BRIEF 1
In the advice column about a critical boyfriend, translate this sentence into Spanish: "I don't know if it makes sense to stay in this relationship."
BRIEF 2
In the advice column about a critical boyfriend, what reason does the boyfriend give for being the way he is?
BRIEF 3
From the advice column about a critical boyfriend, return the part that opens with the words containing "I know that" and closes with "really good anyway.".

Start TEXT PROVIDED

I know that I don't do everything perfectly and that I should demand more from my son. My boyfriend complains about that too. It's as if he observes everything that isn't going well and then rubs it in my face. This makes me very tense.
I give what I can, but he makes me feel like it's never enough. This isn't not good for my self-confidence – which isn't really good anyway.
I've told him that his constant criticism isn't good for me, but he doesn't seem to care. He says that this is just the way he is. He says that this is because he felt oppressed in his previous relationship.
I don't know if it makes sense to stay in this relationship. I feel dependent and helpless, and I'm not happy. How can I talk to him about it so that he understands? He gets offended very quickly, and it's difficult to express myself and make myself understood.
Our Answer
You say that your self-confidence isn't really good. This could explain why you allow your boyfriend to constantly criticize you. A more self-confident woman would have given her boyfriend an ultimatum and demanded clear rules for how they interact with each other. And if her boyfriend hadn't complied, continually, she would probably have ended the relationship. The question is: Why isn't your self-confidence really good? What's the story behind that?
From the way you describe your boyfriend, he takes little responsibility for his behavior. You write that he felt oppressed in his previous relationship, and you feel the effects of that. Take a closer look at that. If he felt oppressed, he had the choice to continue to allow himself to be oppressed or not. He could have also had a constructive discussion with his wife to find out why he felt so oppressed and what her problems with him were. He could have confronted himself and seen what his contribution was to feeling oppressed. He didn't do that. And now he's taking it out on you. First it was his ex-partner's “fault” and now it's yours. That's how it sounds to me when you describe it that way. It sounds like a man who doesn't really take responsibility for his life situation and his behavior – but shifts it onto others.

End TEXT PROVIDED
Start COLLECTED MATERIAL

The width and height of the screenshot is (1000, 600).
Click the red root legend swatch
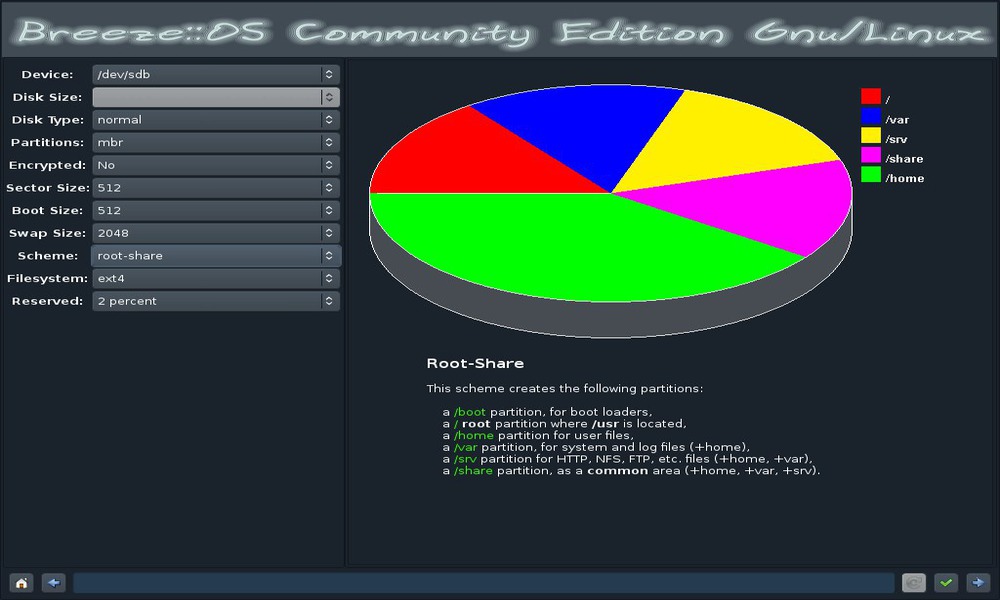click(x=870, y=96)
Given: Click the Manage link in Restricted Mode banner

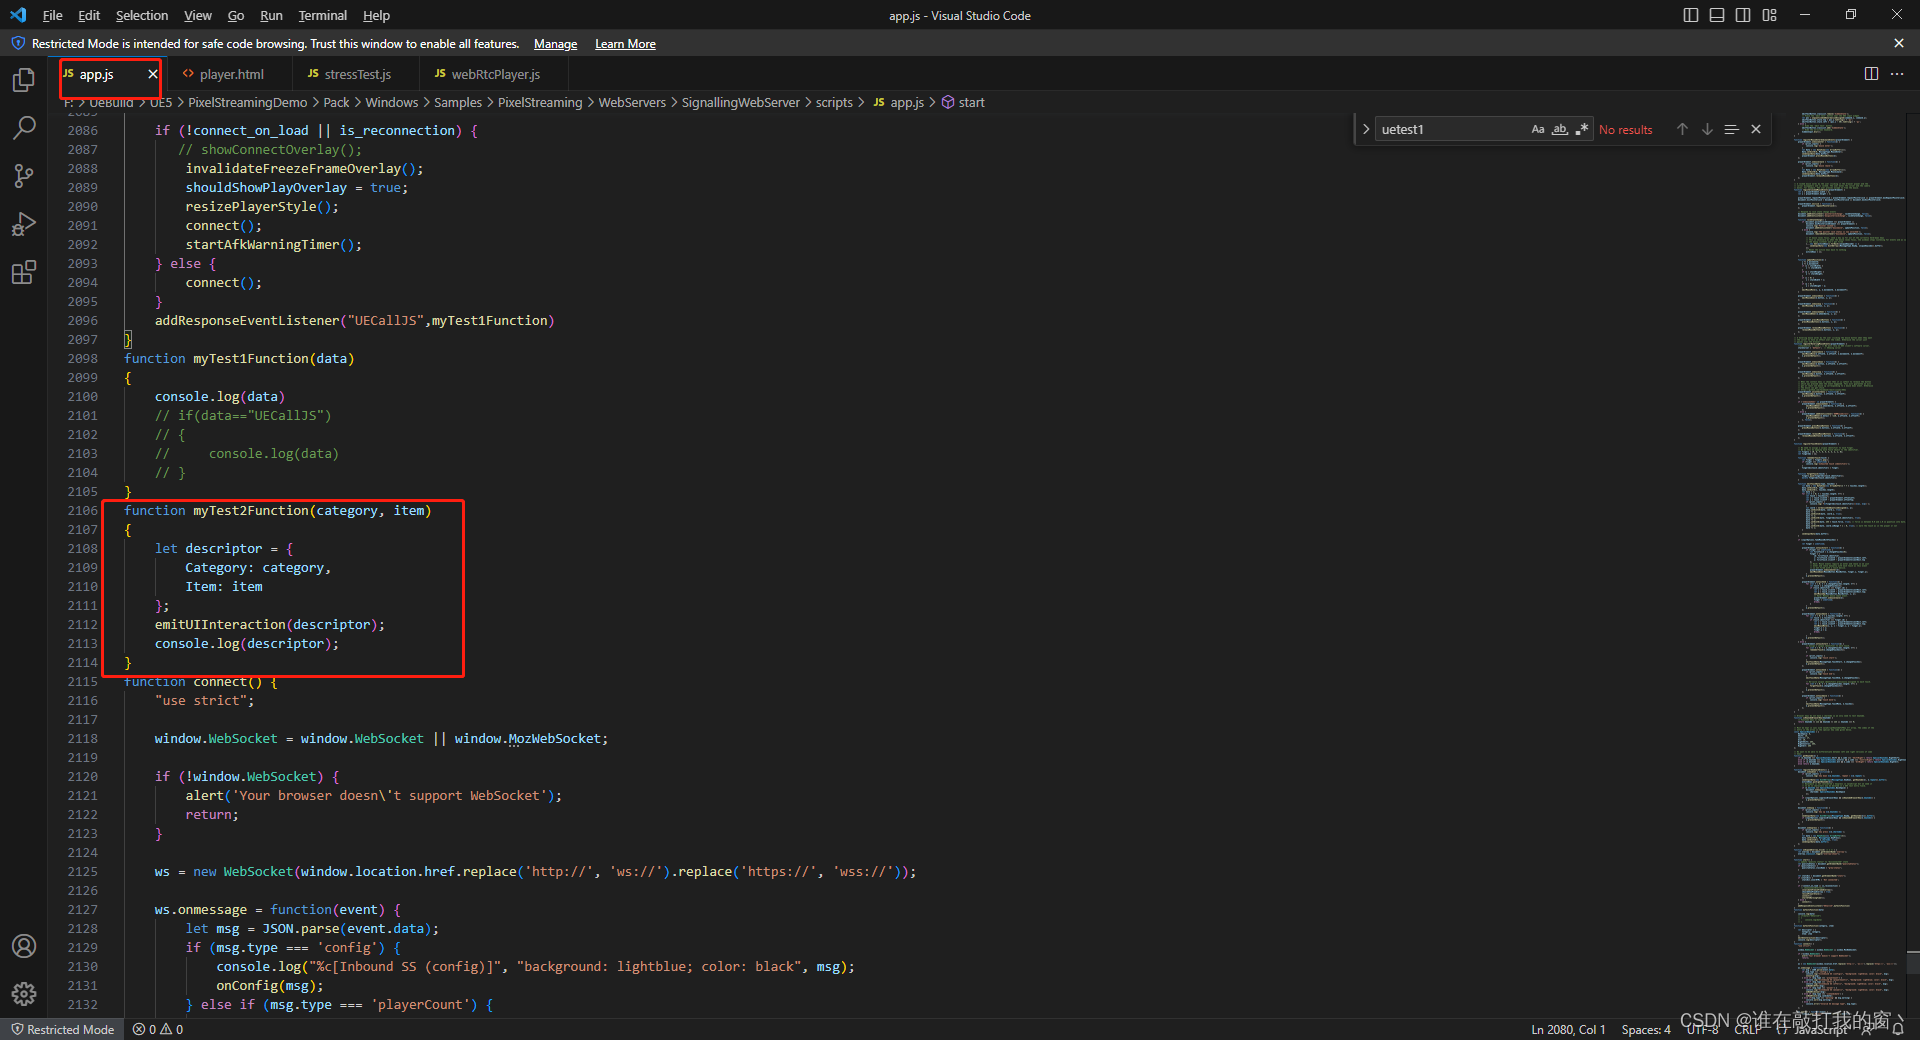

End COLLECTED MATERIAL

RIGHT ANSWER 1
No sé si tiene sentido quedarme en esta relación.

RIGHT ANSWER 2
He says it is because he felt oppressed in his previous relationship.

RIGHT ANSWER 3
I know that I don't do everything perfectly and that I should demand more from my son. My boyfriend complains about that too. It's as if he observes everything that isn't going well and then rubs it in my face. This makes me very tense.
I give what I can, but he makes me feel like it's never enough. This isn't not good for my self-confidence – which isn't really good anyway.